Reproduce every line in the part of the data that begins with the line containing "You are a computer-use agent. The height" and ends with the line containing "point(253,554)", keeping both of those lines. Add 104 to each coordinate in the answers and leave all other text as it is.

* BEGIN GIVEN INFORMATION *

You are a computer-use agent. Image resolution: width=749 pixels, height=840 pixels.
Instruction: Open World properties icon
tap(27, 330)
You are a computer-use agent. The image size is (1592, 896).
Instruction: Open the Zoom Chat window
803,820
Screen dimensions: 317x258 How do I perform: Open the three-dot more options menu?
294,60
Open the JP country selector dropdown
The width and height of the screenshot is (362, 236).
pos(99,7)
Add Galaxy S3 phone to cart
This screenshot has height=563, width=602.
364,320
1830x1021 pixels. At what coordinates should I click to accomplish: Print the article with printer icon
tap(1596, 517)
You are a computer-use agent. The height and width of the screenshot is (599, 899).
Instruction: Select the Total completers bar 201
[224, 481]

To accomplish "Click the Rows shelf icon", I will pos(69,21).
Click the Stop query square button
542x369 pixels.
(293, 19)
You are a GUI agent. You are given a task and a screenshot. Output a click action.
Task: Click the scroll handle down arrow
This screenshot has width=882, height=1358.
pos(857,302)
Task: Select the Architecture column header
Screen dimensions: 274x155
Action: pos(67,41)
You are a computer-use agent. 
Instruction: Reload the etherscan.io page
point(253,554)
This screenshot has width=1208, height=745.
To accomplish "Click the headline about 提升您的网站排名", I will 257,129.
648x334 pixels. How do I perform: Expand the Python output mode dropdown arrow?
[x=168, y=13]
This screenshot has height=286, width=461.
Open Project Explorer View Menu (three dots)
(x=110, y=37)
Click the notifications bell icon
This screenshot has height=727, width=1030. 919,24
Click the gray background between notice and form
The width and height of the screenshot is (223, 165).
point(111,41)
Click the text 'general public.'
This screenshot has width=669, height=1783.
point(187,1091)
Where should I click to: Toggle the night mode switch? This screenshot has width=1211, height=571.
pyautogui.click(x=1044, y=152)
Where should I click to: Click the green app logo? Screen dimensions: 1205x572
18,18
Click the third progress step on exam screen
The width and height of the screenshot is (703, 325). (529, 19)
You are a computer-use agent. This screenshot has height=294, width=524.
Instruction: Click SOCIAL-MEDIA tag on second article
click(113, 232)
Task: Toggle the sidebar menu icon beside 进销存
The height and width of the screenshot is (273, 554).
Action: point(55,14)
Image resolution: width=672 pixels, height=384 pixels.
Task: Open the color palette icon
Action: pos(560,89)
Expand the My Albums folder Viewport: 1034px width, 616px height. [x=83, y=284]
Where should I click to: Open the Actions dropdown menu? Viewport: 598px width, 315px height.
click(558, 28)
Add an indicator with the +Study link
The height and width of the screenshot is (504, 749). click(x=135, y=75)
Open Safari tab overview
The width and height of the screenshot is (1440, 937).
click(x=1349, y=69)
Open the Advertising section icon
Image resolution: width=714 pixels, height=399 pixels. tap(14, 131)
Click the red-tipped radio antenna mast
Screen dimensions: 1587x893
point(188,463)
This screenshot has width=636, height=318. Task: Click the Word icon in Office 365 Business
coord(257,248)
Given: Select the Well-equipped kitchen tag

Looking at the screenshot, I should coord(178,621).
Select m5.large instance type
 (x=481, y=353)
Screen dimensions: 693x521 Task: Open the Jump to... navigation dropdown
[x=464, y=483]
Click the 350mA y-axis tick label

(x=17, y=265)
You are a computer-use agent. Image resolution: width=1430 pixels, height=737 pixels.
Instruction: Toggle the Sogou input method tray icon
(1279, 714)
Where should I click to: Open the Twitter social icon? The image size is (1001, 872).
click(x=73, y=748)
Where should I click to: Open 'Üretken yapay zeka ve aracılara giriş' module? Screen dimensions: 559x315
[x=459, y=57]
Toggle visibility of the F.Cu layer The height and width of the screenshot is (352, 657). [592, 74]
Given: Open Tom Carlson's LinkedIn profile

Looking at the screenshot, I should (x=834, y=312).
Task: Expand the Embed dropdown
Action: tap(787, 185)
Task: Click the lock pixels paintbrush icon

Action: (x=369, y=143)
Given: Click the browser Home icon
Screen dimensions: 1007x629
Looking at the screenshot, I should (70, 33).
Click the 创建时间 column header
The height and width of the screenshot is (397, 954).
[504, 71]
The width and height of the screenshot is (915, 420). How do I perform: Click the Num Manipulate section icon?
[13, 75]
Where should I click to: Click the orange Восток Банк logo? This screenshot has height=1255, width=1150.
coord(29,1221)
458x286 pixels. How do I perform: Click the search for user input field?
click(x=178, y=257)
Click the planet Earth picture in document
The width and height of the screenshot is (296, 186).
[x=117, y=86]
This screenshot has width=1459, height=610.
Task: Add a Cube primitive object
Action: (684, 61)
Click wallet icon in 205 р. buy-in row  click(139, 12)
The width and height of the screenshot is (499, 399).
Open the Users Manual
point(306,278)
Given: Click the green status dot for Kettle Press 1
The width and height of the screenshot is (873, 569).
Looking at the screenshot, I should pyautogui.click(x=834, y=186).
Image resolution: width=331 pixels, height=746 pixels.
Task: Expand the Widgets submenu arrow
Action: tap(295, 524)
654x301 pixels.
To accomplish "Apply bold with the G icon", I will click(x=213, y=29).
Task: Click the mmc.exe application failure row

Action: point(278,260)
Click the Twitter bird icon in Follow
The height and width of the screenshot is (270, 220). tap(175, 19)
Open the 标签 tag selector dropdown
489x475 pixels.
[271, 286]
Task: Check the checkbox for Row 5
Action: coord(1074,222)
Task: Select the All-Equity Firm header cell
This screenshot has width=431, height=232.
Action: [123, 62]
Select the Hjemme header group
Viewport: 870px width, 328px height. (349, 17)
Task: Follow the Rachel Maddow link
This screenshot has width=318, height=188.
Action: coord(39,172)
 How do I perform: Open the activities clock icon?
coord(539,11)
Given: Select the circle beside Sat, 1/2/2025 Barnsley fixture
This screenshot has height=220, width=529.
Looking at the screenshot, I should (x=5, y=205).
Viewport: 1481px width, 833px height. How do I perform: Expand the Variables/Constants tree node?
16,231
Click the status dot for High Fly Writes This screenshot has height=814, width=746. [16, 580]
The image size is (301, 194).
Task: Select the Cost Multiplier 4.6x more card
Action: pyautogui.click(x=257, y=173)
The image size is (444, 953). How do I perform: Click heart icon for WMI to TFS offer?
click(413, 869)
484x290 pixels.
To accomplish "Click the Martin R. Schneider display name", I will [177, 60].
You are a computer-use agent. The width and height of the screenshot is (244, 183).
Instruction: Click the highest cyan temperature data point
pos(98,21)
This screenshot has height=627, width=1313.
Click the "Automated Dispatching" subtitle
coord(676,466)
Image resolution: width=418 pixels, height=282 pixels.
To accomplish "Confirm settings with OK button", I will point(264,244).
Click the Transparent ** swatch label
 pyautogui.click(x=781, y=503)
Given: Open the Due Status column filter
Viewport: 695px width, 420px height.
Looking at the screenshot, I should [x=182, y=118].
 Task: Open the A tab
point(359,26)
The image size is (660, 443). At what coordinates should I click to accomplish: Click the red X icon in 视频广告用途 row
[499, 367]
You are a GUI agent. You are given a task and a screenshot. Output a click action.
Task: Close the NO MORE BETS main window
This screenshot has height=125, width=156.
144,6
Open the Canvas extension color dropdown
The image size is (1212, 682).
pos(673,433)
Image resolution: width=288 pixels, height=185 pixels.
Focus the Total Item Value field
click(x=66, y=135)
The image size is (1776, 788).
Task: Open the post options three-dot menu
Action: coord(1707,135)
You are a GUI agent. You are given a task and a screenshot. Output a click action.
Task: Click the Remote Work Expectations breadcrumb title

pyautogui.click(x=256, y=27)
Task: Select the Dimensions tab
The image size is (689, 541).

* END GIVEN INFORMATION *

■ TASK RESULT ■
You are a computer-use agent. The height and width of the screenshot is (599, 899).
Instruction: Select the Total completers bar 201
[328, 585]

To accomplish "Click the Rows shelf icon", I will pos(173,125).
Click the Stop query square button
542x369 pixels.
(397, 123)
You are a GUI agent. You are given a task and a screenshot. Output a click action.
Task: Click the scroll handle down arrow
This screenshot has width=882, height=1358.
pos(961,406)
Task: Select the Architecture column header
Screen dimensions: 274x155
Action: pos(171,145)
You are a computer-use agent. 
Instruction: Reload the etherscan.io page
point(357,658)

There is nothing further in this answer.